Using Python to complete the image recognition method of kaggle cat and dog


Kaggle is a platform for developers and data scientists to hold machine learning competitions, host databases, write and share code. There are many good projects and resources for machine learning and deep learning enthusiasts.

It happened that I recently started a very deep learning framework: Python, so today I will use Python to implement an introductory project in the field of image recognition: cat and dog image recognition.

The foundation of deep learning is data. Let’s start with data. This time, there are 25000 cat and dog classification images, and 12500 cat and dog classification images. Let’s first take a simple look at the pictures.

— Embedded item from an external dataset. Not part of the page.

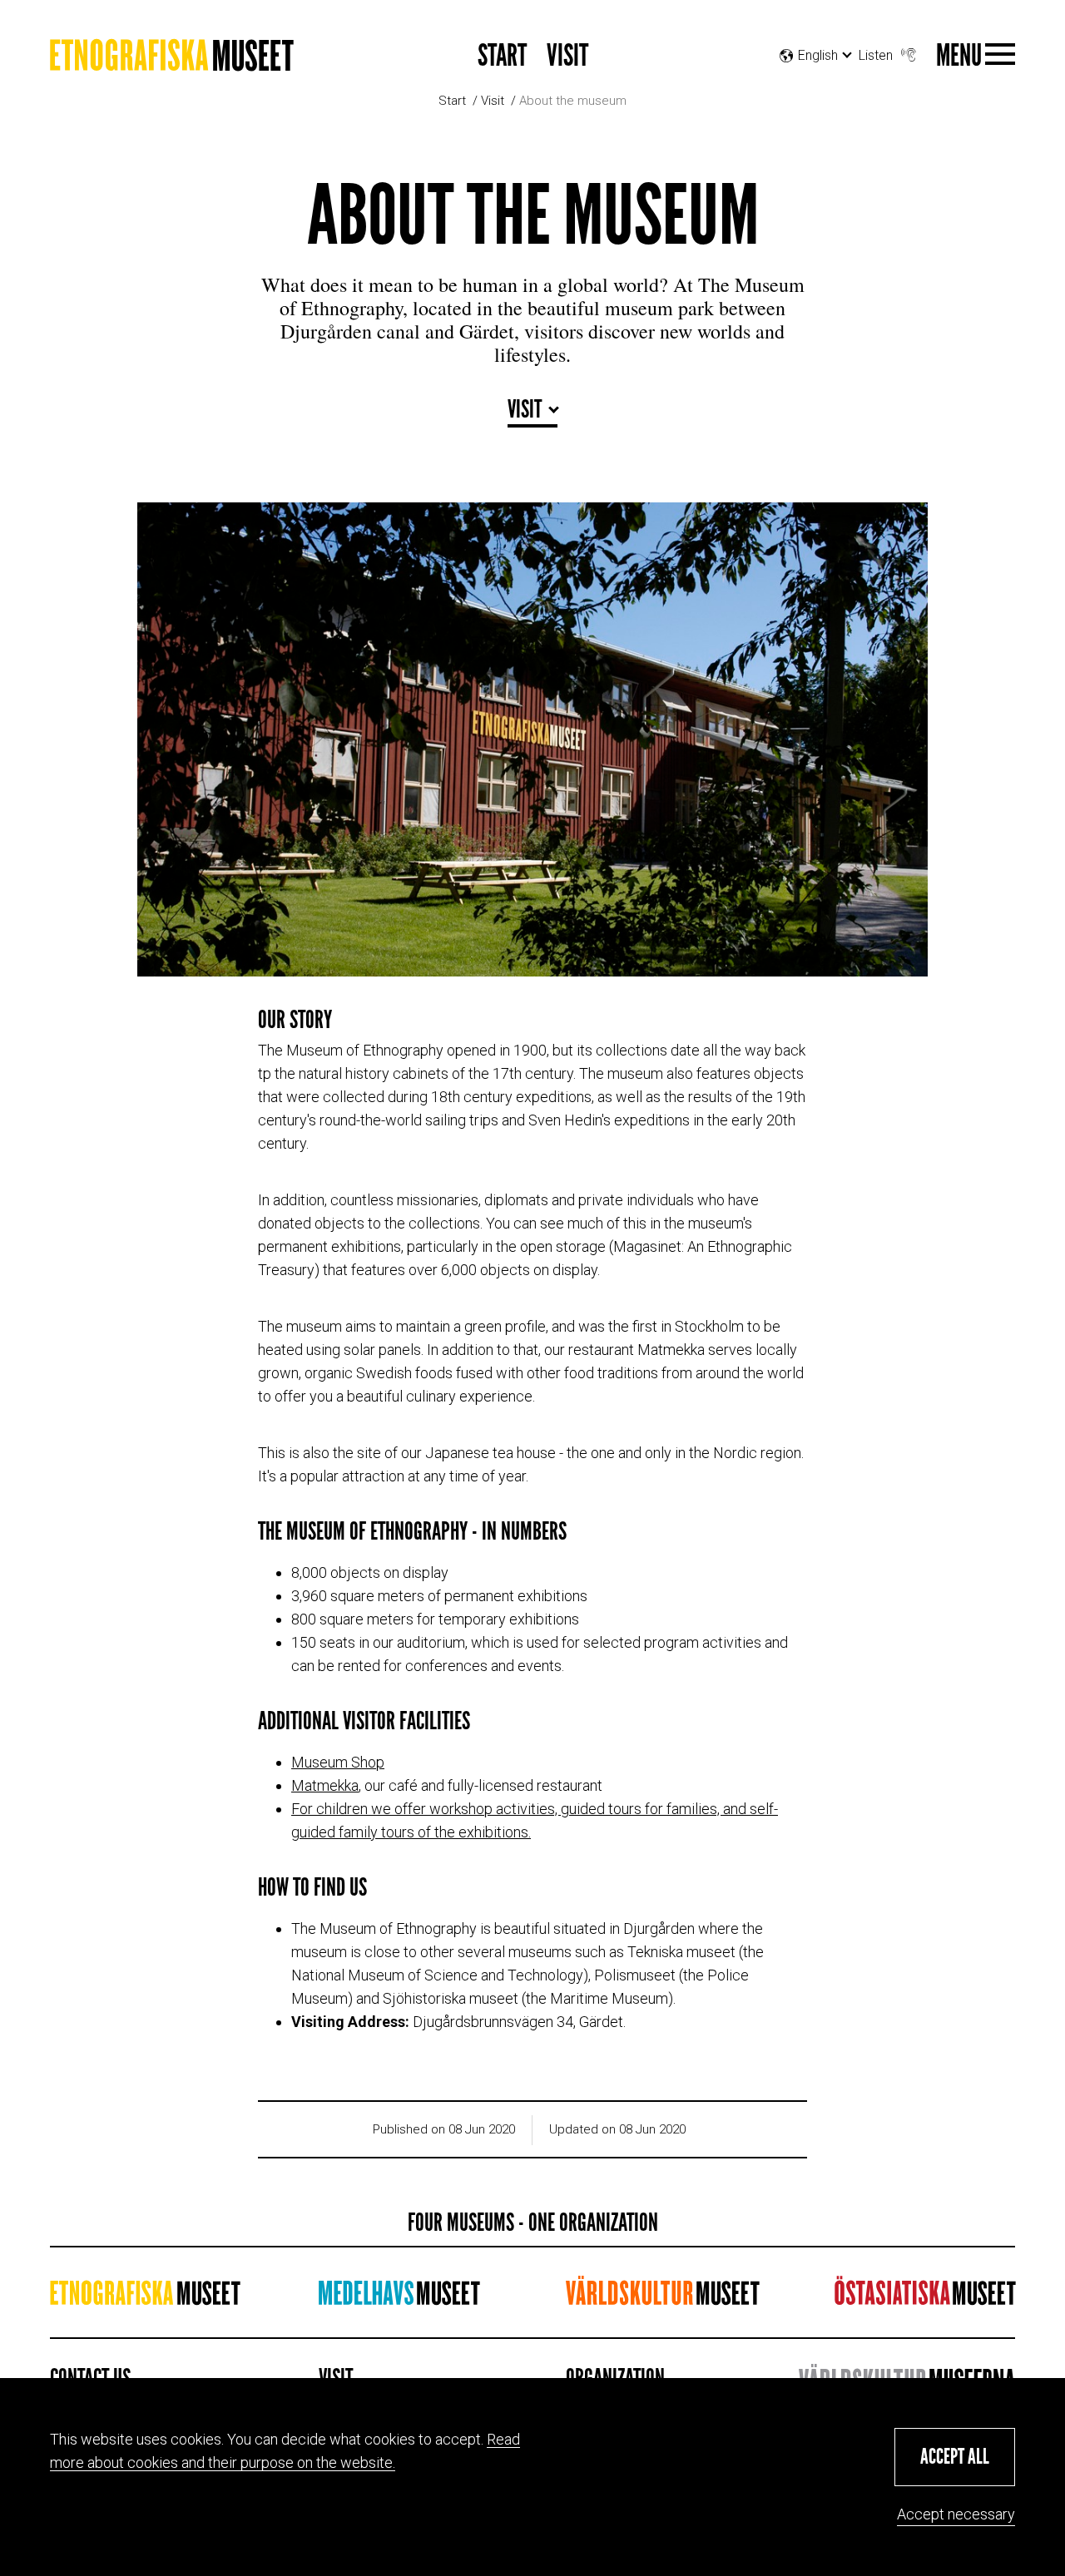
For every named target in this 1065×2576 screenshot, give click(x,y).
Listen (876, 55)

We can see from the download file that there are two folders: train and test, which are used for training and testing respectively. Take train as an example. When you open the folder, you can see a lot of pictures of kittens. The names of the pictures range from 0.jpg to 9999.jpg. There are 10000 pictures for training.

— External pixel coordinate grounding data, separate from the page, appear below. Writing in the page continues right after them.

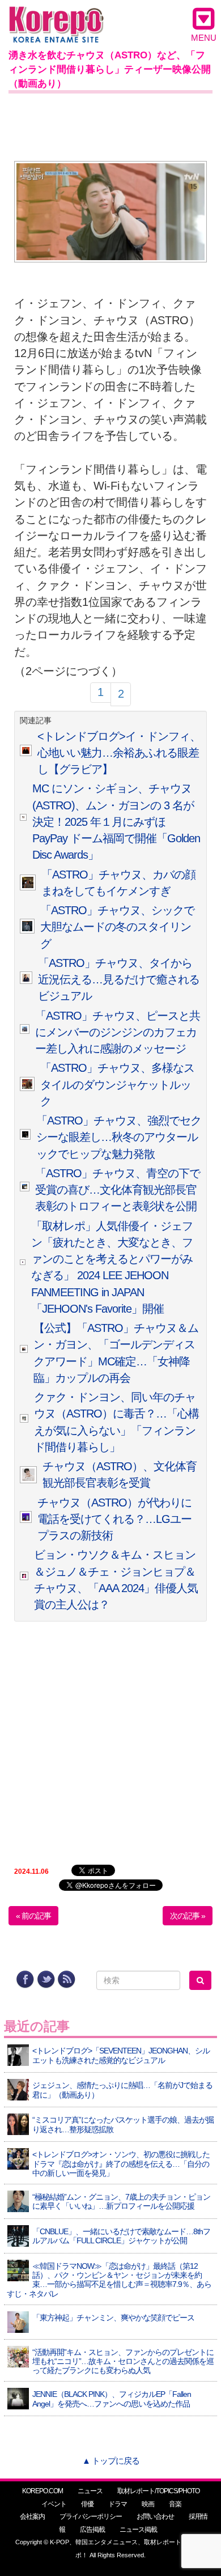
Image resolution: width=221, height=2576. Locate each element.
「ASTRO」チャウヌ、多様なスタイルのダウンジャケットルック (117, 1084)
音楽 (175, 2504)
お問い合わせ (155, 2516)
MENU (203, 38)
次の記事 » (187, 1915)
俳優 (87, 2504)
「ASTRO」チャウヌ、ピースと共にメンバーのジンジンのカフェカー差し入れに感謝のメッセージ (117, 1032)
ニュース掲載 (138, 2529)
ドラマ (117, 2504)
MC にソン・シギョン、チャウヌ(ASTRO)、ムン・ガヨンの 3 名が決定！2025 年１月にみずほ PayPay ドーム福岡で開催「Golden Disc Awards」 (116, 821)
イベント (53, 2504)
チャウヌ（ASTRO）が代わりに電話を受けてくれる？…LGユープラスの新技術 (114, 1519)
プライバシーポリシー (91, 2516)
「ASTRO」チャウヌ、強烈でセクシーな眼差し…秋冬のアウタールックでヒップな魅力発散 (118, 1137)
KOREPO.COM (42, 2491)
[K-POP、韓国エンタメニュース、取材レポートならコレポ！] (56, 16)
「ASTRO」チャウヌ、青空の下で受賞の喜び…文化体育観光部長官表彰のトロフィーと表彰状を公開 (117, 1190)
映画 (148, 2504)
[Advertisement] (110, 124)
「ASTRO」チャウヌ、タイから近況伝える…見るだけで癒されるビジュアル (118, 980)
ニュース (90, 2491)
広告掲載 (92, 2529)
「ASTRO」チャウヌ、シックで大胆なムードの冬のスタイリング (117, 927)
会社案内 (32, 2516)
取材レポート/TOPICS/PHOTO (158, 2491)
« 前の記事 (33, 1915)
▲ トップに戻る (110, 2460)
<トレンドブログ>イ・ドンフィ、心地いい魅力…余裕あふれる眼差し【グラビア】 (119, 753)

There were only 2500 kittens in the test. If you look at the kittens carefully, you can see that they have different poses. Some stand, some squint, and some even mix with other recognizable objects, such as buckets and people.

At the same time, the size of the kittens’ pictures is not consistent, some are vertical rectangles, some are horizontal rectangles, but we need to be a reasonable size square. The picture of the dog is similar. I won’t repeat it here.

Next, we will learn about the convolution neural network, which is especially suitable for image recognition. Students who have studied neural networks may have heard of convolutional neural networks more or less. This is a typical multilayer neural network, which is good at dealing with machine learning problems related to images, especially large images.

Through a series of methods, convolutional neural network successfully reduces the dimension of image recognition problem with large amount of data, and finally enables it to be trained. CNN was first proposed by Yann Lecun and applied to handwriting recognition.

A typical CNN network architecture is as follows:

This is a typical CNN architecture, which is composed of volume base layer, pooling layer and full connection layer. The volume base and pool layer cooperate to form a number of convolution groups, extract features layer by layer, and finally complete the classification.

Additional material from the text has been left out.